How Does an IRA Make Money?

How an IRA Invests

An IRA is an Individual Retirement Account. This is a tax designation, not a specific investment in a specific thing. The owner of the IRA can invest in just about whatever they want. This includes any kind of mutual fund, bonds or cash investments. The IRA designation only regulates how contributions, growth and distributions of the IRA are taxed or not taxed.

Choice Between Traditional IRA and Roth IRA

When an investor opens an IRA they must decide whether they want a Traditional IRA or a Roth IRA. Both are individual retirement accounts but differ in how they give tax breaks to investors. There are also some differences in rules regarding contributions and distributions. Investors should check with the IRS every year to see if they are eligible to open and contribute to a Traditional IRA or a Roth IRA. There are strict income limits that sometimes change from year to year.

How an IRA is Different

An IRA grows the same way any other investment grows. Stocks and bonds appreciate and gather dividends. Money market accounts and other cash investments accrue interest. One of these accounts that is also an IRA is different because of the tax advantages. Over a long period of time the tax savings are significant.

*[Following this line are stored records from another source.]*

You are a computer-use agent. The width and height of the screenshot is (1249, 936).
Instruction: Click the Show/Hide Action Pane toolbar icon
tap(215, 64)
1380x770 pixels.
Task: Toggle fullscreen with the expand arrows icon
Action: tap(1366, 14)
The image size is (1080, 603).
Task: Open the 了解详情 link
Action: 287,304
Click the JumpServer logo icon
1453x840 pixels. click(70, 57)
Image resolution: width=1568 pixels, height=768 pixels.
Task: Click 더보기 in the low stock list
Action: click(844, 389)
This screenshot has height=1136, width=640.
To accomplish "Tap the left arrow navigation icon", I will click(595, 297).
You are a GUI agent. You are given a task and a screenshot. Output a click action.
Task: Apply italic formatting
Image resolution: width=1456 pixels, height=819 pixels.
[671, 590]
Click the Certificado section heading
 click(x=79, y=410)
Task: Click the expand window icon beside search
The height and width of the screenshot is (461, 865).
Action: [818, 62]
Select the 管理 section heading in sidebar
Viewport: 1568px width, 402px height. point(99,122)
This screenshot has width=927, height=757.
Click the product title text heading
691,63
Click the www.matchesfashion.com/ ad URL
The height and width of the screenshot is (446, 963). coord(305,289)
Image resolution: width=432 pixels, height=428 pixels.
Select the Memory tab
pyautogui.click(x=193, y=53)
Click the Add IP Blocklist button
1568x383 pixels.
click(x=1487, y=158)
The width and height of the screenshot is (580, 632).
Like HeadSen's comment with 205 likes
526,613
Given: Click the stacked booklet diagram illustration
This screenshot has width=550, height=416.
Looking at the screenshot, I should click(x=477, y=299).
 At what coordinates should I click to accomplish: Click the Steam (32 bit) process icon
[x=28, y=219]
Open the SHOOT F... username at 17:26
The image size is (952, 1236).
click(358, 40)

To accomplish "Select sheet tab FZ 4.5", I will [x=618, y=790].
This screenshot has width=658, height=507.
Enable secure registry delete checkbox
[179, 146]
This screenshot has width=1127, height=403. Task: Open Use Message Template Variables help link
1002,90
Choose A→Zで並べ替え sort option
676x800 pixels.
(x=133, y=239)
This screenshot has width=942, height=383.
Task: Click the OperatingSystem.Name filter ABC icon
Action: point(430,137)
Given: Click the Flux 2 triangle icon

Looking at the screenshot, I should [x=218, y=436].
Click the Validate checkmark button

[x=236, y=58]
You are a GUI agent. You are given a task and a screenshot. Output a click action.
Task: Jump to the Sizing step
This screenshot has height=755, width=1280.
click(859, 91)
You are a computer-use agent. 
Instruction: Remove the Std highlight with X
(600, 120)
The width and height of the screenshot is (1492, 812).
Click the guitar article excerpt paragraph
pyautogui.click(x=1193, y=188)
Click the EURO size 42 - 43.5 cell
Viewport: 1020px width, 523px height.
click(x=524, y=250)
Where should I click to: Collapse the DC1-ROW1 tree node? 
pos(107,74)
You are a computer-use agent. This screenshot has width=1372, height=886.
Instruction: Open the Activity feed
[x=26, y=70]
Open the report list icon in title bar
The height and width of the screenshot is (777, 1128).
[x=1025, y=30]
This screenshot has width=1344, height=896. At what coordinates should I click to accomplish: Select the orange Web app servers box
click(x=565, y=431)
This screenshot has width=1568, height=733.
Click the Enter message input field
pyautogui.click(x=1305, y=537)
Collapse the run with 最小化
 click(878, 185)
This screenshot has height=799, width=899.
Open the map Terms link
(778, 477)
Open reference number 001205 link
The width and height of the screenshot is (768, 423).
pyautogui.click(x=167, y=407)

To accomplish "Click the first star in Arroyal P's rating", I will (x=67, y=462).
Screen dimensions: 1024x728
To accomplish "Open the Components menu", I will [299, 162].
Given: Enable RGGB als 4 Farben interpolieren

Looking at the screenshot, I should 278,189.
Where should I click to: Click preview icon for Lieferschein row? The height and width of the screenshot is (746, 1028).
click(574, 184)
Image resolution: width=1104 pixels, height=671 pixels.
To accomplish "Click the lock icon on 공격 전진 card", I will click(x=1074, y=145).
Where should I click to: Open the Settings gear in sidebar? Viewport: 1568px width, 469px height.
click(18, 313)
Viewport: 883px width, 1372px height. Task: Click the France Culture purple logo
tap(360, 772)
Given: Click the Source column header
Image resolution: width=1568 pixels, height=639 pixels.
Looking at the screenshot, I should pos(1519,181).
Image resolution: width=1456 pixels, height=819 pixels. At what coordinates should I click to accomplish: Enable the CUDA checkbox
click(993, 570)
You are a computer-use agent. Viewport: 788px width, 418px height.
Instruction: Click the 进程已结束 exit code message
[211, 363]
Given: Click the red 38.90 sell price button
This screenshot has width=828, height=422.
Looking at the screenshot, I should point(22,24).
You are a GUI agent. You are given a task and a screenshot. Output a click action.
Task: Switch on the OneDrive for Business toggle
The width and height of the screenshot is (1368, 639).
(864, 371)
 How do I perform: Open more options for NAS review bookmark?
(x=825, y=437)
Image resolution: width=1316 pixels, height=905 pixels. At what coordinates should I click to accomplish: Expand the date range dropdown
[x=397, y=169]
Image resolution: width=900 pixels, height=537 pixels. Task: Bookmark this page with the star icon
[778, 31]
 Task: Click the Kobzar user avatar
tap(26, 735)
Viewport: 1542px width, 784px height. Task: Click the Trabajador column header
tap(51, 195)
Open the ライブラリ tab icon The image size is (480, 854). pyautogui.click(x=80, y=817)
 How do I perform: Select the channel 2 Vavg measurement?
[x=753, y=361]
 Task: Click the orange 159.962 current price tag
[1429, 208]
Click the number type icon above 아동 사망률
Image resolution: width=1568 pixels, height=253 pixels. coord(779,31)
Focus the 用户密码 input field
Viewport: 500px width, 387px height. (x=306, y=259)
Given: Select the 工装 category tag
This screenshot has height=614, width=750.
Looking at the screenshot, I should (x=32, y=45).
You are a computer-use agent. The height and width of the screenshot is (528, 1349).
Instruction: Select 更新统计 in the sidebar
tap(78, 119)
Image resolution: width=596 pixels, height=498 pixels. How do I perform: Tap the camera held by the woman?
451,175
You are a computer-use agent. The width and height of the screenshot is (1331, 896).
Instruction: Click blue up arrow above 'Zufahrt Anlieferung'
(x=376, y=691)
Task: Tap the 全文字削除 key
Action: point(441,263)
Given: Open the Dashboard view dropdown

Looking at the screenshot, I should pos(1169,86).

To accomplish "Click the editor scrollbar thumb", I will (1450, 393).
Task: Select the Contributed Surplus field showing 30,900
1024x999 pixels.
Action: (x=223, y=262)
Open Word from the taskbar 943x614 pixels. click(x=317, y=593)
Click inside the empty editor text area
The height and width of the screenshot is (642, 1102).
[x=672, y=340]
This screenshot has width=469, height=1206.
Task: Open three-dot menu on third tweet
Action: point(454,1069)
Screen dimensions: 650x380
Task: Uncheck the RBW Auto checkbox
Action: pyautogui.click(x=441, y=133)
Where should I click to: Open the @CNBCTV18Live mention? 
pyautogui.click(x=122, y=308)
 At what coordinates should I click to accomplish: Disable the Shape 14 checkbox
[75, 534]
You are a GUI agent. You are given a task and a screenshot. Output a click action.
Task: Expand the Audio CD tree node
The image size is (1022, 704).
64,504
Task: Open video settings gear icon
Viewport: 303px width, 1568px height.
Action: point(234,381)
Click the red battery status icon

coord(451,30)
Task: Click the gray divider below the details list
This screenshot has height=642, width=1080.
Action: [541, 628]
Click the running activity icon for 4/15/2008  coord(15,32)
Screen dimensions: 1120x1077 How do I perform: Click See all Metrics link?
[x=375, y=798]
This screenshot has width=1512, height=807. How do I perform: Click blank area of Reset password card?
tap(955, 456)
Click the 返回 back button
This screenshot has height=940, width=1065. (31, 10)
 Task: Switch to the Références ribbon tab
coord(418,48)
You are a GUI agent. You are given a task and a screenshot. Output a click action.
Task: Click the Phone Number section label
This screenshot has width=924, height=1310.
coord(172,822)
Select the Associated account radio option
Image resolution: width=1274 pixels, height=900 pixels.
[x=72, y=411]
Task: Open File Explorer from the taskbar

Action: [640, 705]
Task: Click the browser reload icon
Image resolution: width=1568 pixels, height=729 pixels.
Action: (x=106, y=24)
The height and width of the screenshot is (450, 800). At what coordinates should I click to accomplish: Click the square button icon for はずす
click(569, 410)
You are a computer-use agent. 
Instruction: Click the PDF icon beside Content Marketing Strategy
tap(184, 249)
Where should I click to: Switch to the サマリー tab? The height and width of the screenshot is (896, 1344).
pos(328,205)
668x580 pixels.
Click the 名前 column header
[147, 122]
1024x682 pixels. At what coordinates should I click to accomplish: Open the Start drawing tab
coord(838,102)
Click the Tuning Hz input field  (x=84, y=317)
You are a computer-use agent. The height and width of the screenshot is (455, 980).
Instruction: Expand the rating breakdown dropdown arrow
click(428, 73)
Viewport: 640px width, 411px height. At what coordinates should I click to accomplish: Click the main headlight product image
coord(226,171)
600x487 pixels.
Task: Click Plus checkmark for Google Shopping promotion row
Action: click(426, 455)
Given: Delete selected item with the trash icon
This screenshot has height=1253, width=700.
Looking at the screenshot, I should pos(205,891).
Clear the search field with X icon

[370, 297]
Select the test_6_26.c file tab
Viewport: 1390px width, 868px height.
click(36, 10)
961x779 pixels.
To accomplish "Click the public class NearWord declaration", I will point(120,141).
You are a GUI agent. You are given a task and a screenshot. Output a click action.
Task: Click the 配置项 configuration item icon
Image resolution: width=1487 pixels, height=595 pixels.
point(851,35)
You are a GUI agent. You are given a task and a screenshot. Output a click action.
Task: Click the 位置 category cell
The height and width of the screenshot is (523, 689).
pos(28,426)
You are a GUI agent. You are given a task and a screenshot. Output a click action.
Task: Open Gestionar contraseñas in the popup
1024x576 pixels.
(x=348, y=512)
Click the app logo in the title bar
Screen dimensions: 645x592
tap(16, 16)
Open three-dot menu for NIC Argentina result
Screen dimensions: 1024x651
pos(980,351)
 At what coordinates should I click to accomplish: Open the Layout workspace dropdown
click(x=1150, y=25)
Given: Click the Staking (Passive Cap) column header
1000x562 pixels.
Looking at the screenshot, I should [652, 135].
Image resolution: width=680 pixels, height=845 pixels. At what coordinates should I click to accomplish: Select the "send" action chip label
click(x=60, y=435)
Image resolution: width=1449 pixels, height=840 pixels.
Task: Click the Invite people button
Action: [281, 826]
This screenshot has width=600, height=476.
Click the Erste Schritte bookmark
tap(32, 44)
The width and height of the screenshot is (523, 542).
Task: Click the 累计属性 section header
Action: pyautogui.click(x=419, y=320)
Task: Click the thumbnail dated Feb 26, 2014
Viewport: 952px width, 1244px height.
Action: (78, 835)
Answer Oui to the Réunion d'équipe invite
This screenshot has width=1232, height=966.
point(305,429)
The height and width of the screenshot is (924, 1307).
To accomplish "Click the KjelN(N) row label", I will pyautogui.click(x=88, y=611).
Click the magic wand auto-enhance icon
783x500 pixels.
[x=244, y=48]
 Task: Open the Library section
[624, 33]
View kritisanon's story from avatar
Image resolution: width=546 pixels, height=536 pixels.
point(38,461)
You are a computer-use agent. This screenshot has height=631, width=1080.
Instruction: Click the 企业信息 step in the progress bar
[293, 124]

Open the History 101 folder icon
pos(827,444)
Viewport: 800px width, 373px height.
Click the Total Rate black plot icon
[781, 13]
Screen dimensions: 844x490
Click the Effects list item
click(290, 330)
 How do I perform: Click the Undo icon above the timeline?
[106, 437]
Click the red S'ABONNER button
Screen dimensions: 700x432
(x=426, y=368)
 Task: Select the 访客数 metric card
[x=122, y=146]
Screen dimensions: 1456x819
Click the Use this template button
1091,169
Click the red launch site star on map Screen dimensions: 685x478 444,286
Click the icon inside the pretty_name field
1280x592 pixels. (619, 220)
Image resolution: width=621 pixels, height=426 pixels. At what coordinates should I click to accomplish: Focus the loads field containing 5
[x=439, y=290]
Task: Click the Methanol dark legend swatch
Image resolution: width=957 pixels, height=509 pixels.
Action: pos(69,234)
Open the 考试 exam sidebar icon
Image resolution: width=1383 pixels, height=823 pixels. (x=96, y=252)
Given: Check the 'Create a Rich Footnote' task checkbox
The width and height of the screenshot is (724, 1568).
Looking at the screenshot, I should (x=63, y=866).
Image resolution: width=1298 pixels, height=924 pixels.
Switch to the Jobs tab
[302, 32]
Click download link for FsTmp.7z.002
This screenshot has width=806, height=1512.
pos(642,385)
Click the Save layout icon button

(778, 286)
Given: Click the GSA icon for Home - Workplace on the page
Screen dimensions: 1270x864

Traditional IRA Tax Benefits

With a Traditional IRA, qualified contributors can deduct their contribution from their taxes in the year they make the contribution. This makes their deposit tax free money. The Traditional IRA grows tax deferred through the years. Any dividends or taxable growth are reinvested tax free. When distributions are taken from a Traditional IRA the funds are taxed at the owner's current tax rate. This works to the advantage of owners who are in a lower tax bracket at retirement than they were while they were working.

Roth IRA Tax Benefits

With a Roth IRA, qualified contributions are made with money that has already been taxed. There is no tax break during the year the contribution is made. However, a Roth IRA grows tax free through the years. When distributions are taken from a Roth IRA those funds are also tax free.

IRA Tax Savings

The tax savings realized by both the Traditional IRA and Roth IRA are considerable. An investor could contribute to an IRA for 50 years or more. Taxes on the growth of the investment can be in the tens of thousands or hundreds of thousands of dollars. IRAs allow investors to avoid some or all of these taxes when they retire.